Since Rhodotorula is not a common cause of infection, there are no definite treatment guidelines for Rhodotorula fungemia. In many cases, patients have been treated effectively with removal of the indwelling catheter and/or appropriate antifungal agents [237]. One in vitro study revealed that Rhodotorula species were reliably susceptible to amphotericin and flucytosine, but resistant to fluconazole and echinocandin; and susceptibility to new triazoles such as itraconazole, voriconazole and posconazole is not predictable [910]. The presumed mechanism of resistance to echinocandin is inhibition of access to the site of drug action in the fungal cell wall [11]. Although Rhodotorula species are less virulent than Candida and Cryptococcus species, the associated mortality rate was 12.6% in the largest systematic review [12]. In the current case, no catheter was inserted and only peripheral IV line was used. Before the antifungal susceptibility test, fluconazole was empirically administered two days after the second Rhodotorula isolation. However, given the high resistance to fluconazole and poor activity of echinocandin, amphotericin B may have been more beneficial in the current case. In contrast, there have been two reports of successful fluconazole treatment of Rhodotorula fungemia in cases in which fluconazole resistance was observed in vitro [1314].

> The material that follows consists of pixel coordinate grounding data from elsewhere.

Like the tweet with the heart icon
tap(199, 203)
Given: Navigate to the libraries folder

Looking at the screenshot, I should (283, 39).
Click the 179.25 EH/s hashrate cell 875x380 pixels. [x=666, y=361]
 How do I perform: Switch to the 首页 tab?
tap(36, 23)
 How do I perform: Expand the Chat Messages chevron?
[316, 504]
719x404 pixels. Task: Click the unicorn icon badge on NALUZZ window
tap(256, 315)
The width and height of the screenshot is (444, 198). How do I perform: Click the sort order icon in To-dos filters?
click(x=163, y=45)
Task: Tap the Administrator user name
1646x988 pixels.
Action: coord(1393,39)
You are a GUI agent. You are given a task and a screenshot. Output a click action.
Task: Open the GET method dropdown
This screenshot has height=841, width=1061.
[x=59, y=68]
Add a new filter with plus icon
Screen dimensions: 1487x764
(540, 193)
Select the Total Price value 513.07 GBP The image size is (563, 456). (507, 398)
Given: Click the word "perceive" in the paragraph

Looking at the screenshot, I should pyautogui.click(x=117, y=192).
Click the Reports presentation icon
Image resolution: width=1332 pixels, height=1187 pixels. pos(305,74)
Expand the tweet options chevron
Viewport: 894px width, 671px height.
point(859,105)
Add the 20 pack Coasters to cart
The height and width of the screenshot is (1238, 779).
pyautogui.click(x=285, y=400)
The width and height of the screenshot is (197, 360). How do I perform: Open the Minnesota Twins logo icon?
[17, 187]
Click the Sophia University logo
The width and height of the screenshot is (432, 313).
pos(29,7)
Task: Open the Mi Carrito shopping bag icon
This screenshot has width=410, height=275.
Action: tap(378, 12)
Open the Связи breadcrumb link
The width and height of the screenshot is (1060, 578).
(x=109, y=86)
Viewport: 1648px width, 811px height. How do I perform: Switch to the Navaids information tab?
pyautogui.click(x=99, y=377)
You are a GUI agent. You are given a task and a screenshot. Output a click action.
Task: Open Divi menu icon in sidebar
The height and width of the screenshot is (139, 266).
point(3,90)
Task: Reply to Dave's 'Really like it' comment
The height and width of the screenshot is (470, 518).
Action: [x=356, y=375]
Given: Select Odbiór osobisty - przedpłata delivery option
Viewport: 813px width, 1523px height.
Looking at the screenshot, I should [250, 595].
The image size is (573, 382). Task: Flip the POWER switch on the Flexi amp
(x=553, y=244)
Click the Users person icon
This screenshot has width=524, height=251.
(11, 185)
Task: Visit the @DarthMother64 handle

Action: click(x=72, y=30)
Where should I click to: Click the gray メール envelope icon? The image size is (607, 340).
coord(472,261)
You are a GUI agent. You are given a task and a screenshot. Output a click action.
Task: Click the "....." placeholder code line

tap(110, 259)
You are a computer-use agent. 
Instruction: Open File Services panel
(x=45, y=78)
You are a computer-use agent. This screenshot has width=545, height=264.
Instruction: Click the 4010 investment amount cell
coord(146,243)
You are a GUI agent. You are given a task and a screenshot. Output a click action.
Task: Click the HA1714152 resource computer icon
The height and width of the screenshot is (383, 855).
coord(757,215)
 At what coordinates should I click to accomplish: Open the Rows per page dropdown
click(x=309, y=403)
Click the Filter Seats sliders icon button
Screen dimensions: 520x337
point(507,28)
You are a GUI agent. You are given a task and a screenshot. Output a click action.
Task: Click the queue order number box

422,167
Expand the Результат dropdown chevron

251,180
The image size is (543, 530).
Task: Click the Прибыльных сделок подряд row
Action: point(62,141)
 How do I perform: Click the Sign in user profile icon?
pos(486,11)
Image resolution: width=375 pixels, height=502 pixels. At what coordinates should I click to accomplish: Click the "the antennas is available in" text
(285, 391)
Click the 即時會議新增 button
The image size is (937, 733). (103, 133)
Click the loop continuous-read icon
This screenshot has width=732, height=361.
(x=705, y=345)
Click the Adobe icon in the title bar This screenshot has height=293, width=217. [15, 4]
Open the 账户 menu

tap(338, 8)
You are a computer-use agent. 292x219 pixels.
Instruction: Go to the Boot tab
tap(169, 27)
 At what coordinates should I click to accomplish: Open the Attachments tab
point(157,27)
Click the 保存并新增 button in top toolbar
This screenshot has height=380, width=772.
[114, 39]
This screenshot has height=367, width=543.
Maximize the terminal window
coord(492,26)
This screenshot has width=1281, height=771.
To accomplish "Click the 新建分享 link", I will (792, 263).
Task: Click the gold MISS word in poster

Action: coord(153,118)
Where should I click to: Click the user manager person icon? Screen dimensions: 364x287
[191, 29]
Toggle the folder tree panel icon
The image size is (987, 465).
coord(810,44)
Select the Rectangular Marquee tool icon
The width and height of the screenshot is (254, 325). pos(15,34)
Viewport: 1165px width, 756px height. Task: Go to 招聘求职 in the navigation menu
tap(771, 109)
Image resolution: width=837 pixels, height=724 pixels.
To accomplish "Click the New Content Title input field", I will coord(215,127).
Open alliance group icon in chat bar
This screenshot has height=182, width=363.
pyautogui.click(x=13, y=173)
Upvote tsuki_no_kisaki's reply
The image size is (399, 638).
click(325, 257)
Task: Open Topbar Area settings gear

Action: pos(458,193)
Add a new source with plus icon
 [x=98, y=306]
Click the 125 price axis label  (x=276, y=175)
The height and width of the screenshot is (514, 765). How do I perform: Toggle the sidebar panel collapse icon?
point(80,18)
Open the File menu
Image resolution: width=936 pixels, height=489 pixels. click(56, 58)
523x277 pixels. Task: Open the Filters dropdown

In summary, we reported a case of R. mucilaginosa septicemia in a patient with advanced NSCLC in which long-term administration of broad-spectrum antibiotics may have contributed to this opportunistic infection. This is the first report of non-catheter-related sepsis due to R. mucilaginosa in Korea. Currently, amphotericin B is recommended as first-line therapy for Rhodotorula infection, but further evaluation of the effectiveness of new triazoles (e.g., voriconazole) based on antifungal susceptibility tests are required to determine appropriate therapy. Furthermore, correct and rapid identification of Rhodotorula species with antifungal susceptibility tests is also necessary.